Pourquoi est-ce toujours au passé (numide ou «arabe») de définir mon
Présent ? Pourquoi je ne peux pas me dire «Algérien» alors que j'habite
l'Algérie et que je parle algérien ? Pourquoi lorsqu'on parle de
l'amazighité des Algériens on tourne le regard automatiquement vers la
Kabylie et pas vers le sud ou l'ouest ou le reste du pays et des
Algériens ? Pourquoi je devrais avoir honte de ne pas être Kabyle et me
sentir mal quand je me dis ne pas être Arabe ? Parce que la réponse
était sous mes yeux et je ne l'ai pas compris : je suis Algérien et ma
langue officielle est l'algérien. C'est la langue de la majorité qui
n'exclut personne, contrairement aux autres langues concurrentes. Et
mon algériannité est comme une parcelle de terre nouvelle : dedans, il
n'y a encore ni palmiers, ni oliviers, ni contes, ni traces, ni
cimetières d'ancêtres, ni signes exhumés. Mais c'est à moi. Ce n'est
pas encore une langue et ses mots sont rares, difformes, venus de
partout et pas encore sculptés, mais c'est moi et c'est à moi et dans
ma bouche et mon corps, dans la langue de ma mère et de mes enfants. Je
n'en ai pas honte et j'en suis fière. Un jour, elle s'écrira. Deux
histoires pour conclure : un coopérant européen me raconta sa rencontre
avec le recteur d'une université de l'ouest à qui il demanda où il
pouvait apprendre l'algérien «comme on le fait en Tunisie ou au Maroc»
? Le recteur lui répondit offusqué : «mais l'algérien n'est pas une
langue !!!». Ne remarquant pas que c'est une nationalité dont il a
honte tout en s'en revendiquant dans son hyper-nationalisme alambiqué,
adepte du «Vive l'Algérie et à bas l'Algérien» !
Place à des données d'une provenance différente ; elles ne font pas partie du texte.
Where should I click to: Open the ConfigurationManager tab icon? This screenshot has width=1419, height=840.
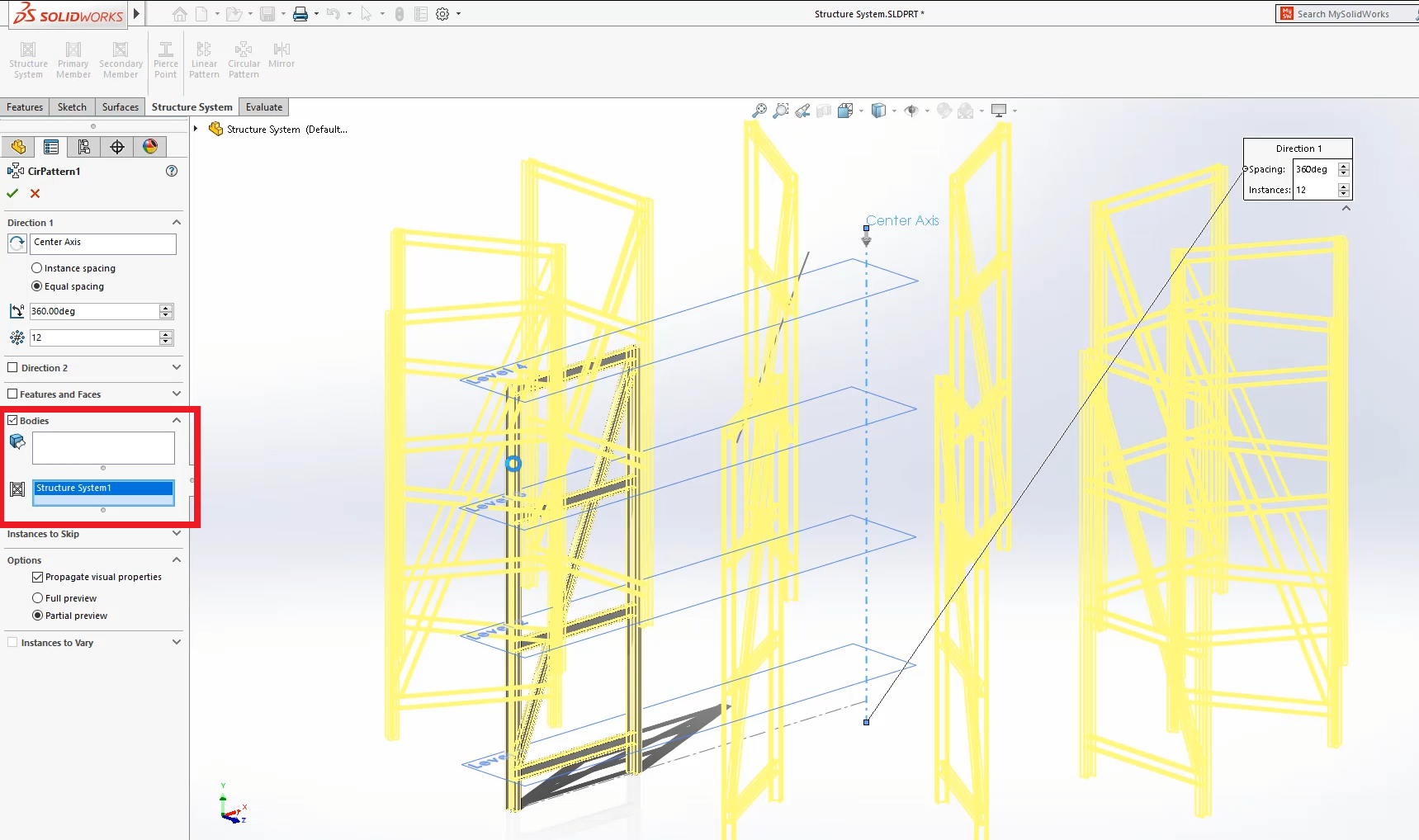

La seconde histoire ? Elle est heureusement plus belle et plus triste.
C'est le fils de l'auteur de ces lignes qui posa la question à son père
il y a deux semaines : «comment s'appelle la langue que nous parlons ?»
«Quelle langue ?» j'ai interrogé curieux : «Celle de l'école ?». «Non,
m'expliqua l'enfant, notre langue de tout les jours, toi et moi, pas
celle des livres et de l'école. La langue qu'on parle ?». C'est
l'algérien, ta langue, j'ai répondu. Etrange crime contre soi : on
désigne comme langue officielle une langue morte que nous parlons avec
effort, et nous appelons une langue vulgaire, la langue de nos mères et
de nos femmes, celle qu'elles utilisent pour nous consoler et que nous
utilisons pour aimer, haïr, raconter, se rencontrer et qui nous
rappelle nos racines et pas les turbans des autres. La décolonisation
horizontale ? Elle est en marche. Elle se fera dans la douleur et la
violence. Ceux qui se croient «Arabes» là où les autres pays arabes
parlent leur langue, traduisent les livres dans leurs vulgates,
«doublent» les dessins animés de leurs enfants dans la langue de leur
pays, ces «Arabes» assimilés finiront par se réveiller : l'arabe n'est
ni la nationalité de l'Islam ni une nationalité. C'est ce qu'on nous a
mis dans la bouche après l'Indépendance, après des siècles de
colonisation qui nous ont presque tout volé, tout détruit et qui nous
ont laissés désemparés, cherchant qui mimer. Etrange trébuchement de
l'identité : en voulant savoir qui nous sommes, nous sommes remontés à
plus loin que la colonisation française pour retomber dans les travers
d'une colonisation plus ancienne et que nous avons confondu avec notre
portrait que nous renvoie notre terre.